◆ **WORK TO COMPLETE**:
Write out, exactly and in full, the line where "This screenshot has width=780, height=831." appears together with all lines that follow it in the entries below. Do not include pictures.

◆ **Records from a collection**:
*** Block opens ***
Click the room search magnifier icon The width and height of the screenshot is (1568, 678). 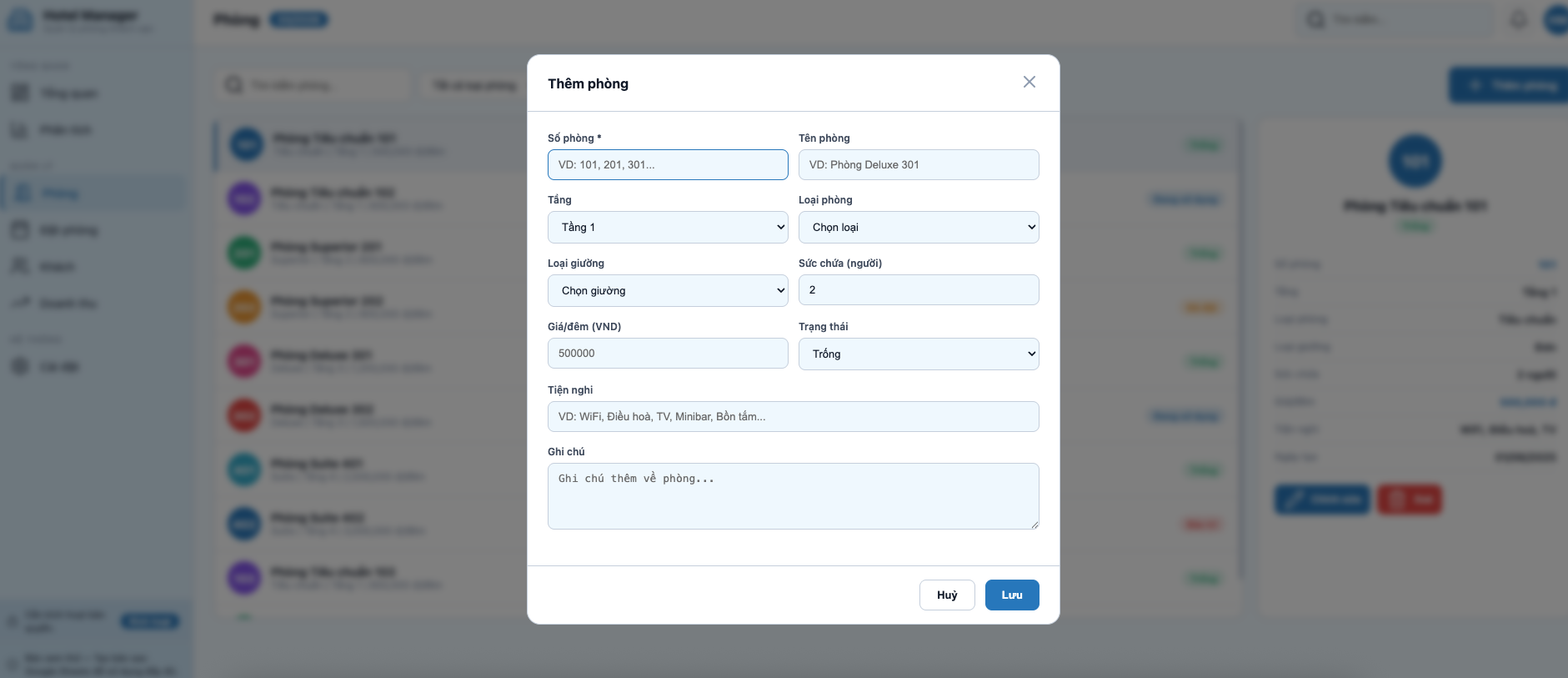pos(234,85)
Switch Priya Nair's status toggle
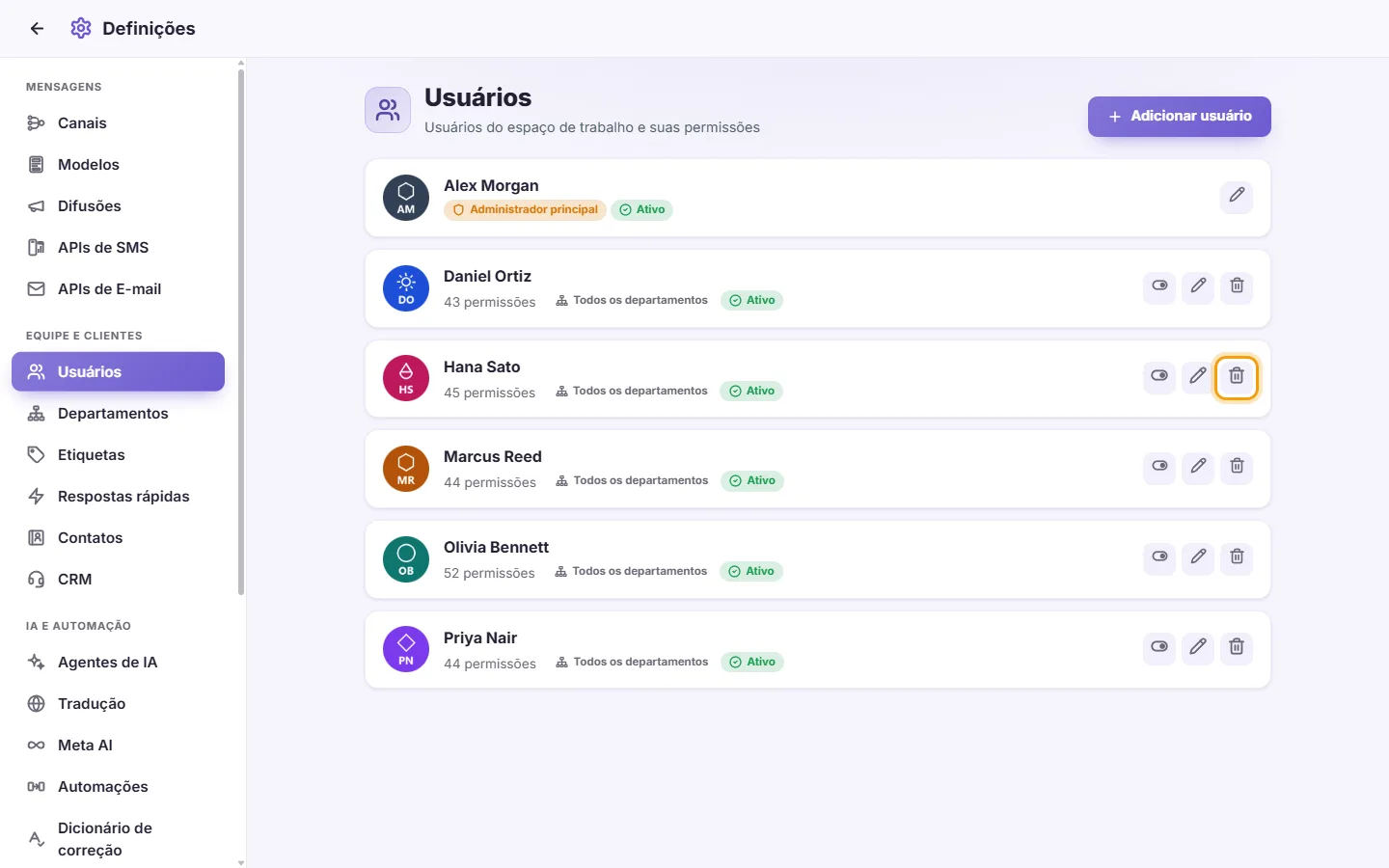This screenshot has height=868, width=1389. 1159,647
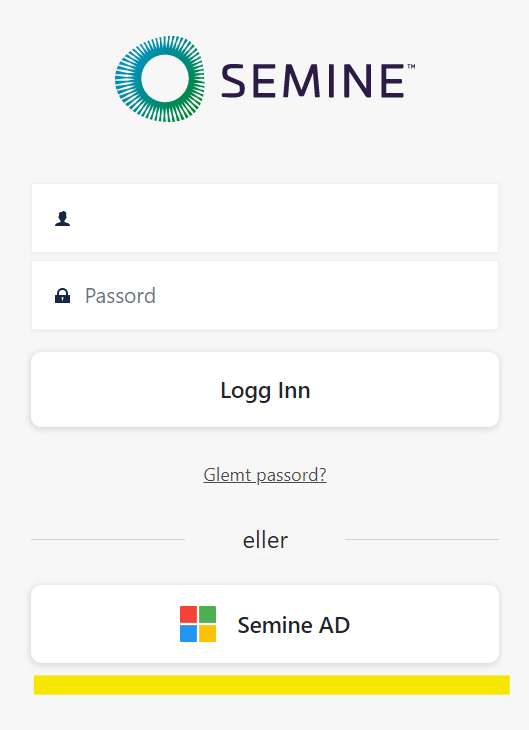The width and height of the screenshot is (529, 730).
Task: Click the yellow square of Microsoft logo
Action: [207, 633]
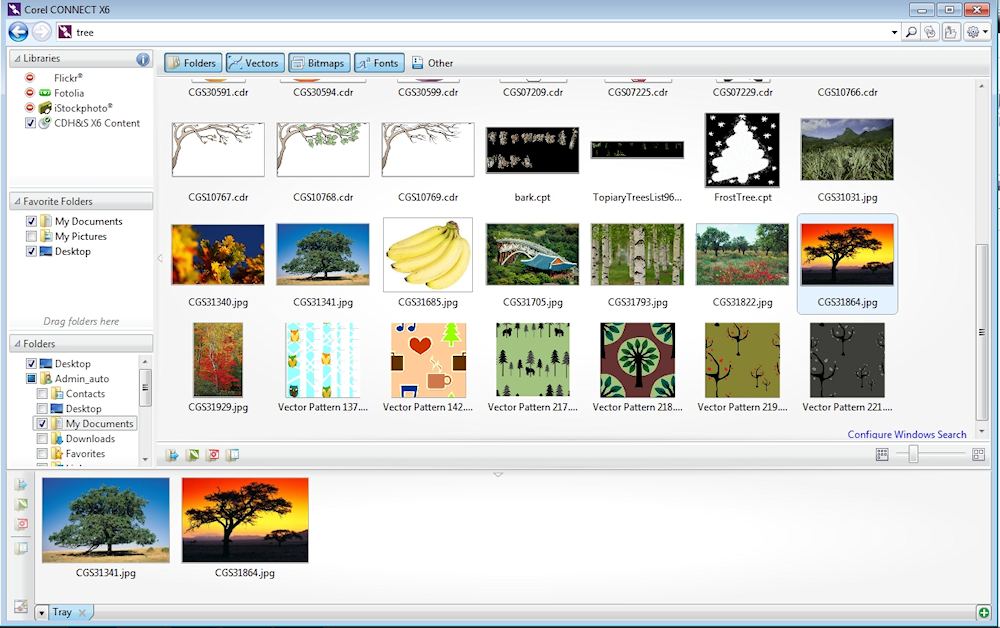
Task: Click the search magnifier icon
Action: tap(910, 32)
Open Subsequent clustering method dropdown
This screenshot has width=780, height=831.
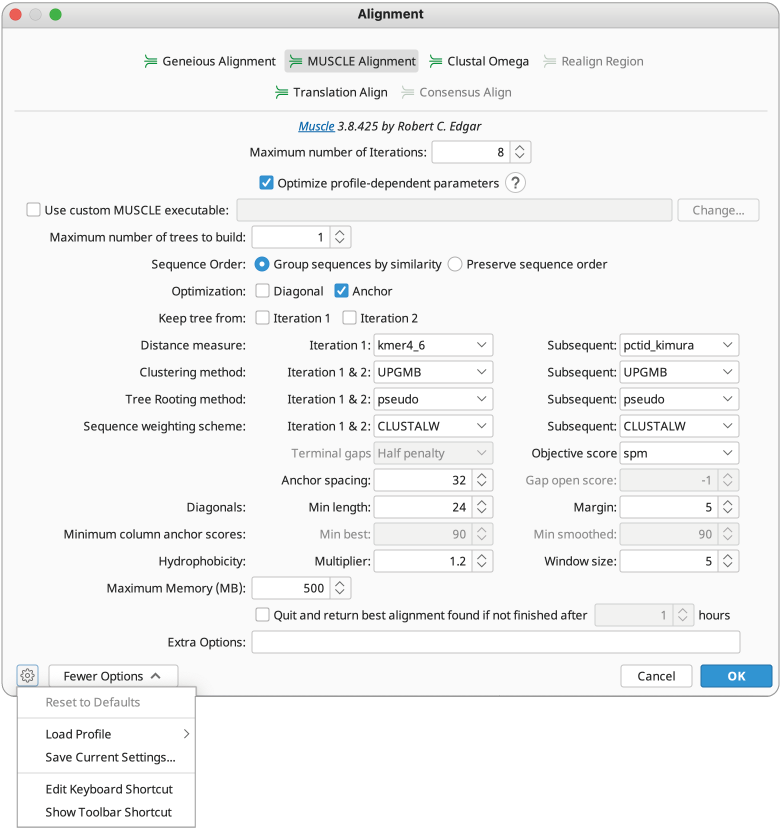click(679, 372)
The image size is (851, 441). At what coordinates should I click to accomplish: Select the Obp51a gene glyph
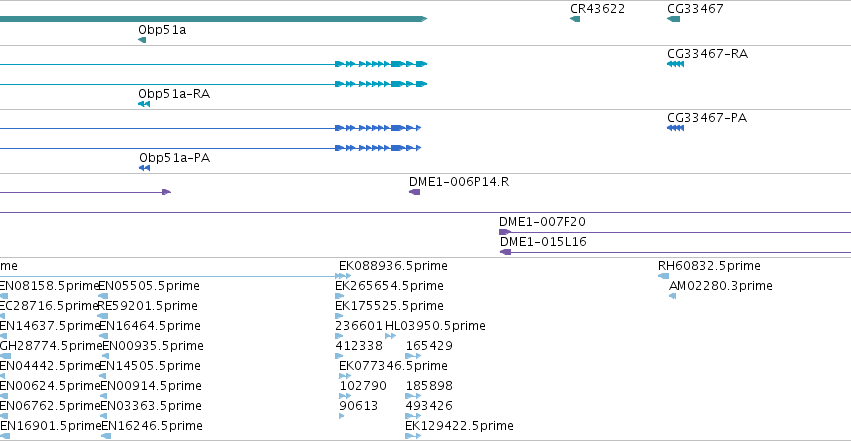click(142, 40)

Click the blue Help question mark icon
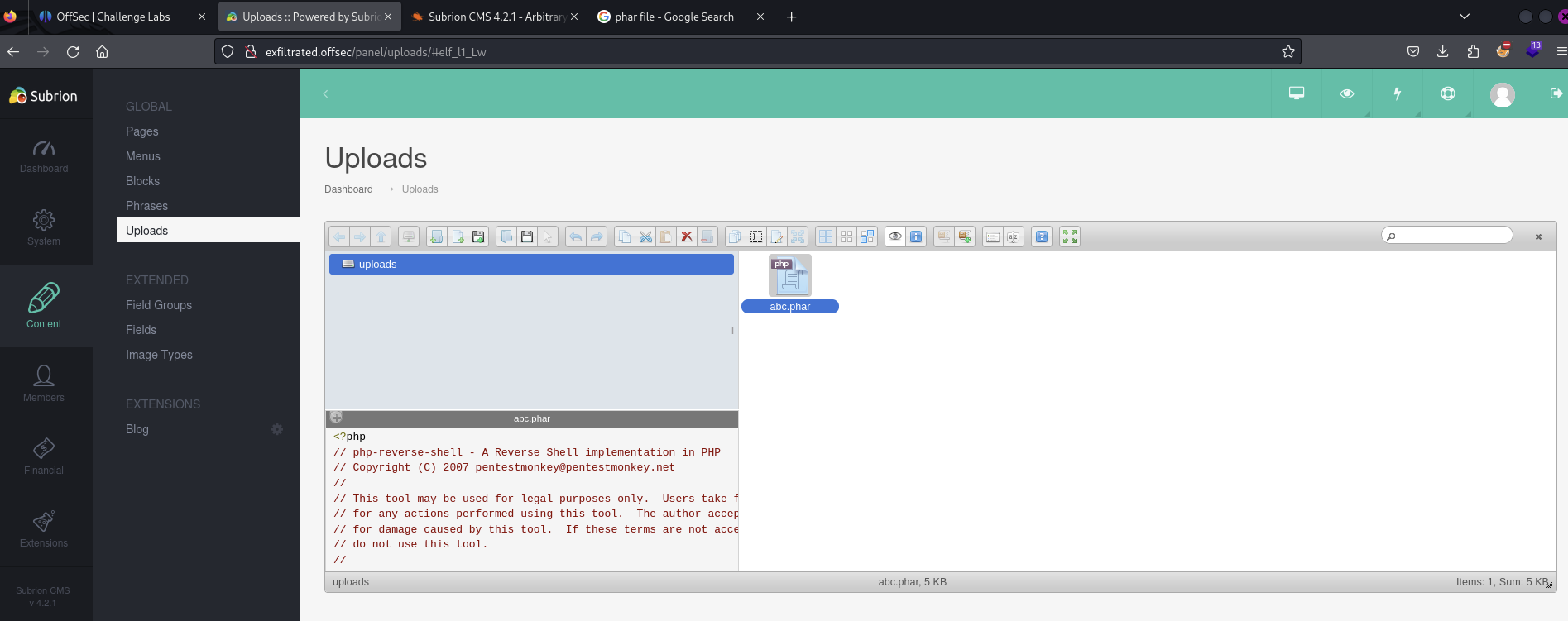(x=1042, y=237)
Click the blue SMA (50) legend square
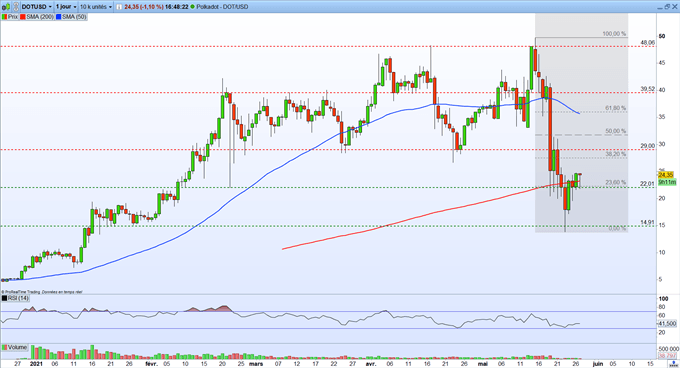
*** Block closes ***
◆ **RESPONSE**:
This screenshot has width=780, height=831.
click(679, 372)
The image size is (851, 441). At what coordinates should I click to accomplish: Select the Obp51a gene glyph
click(142, 40)

Click the blue Help question mark icon
(x=1042, y=237)
Click the blue SMA (50) legend square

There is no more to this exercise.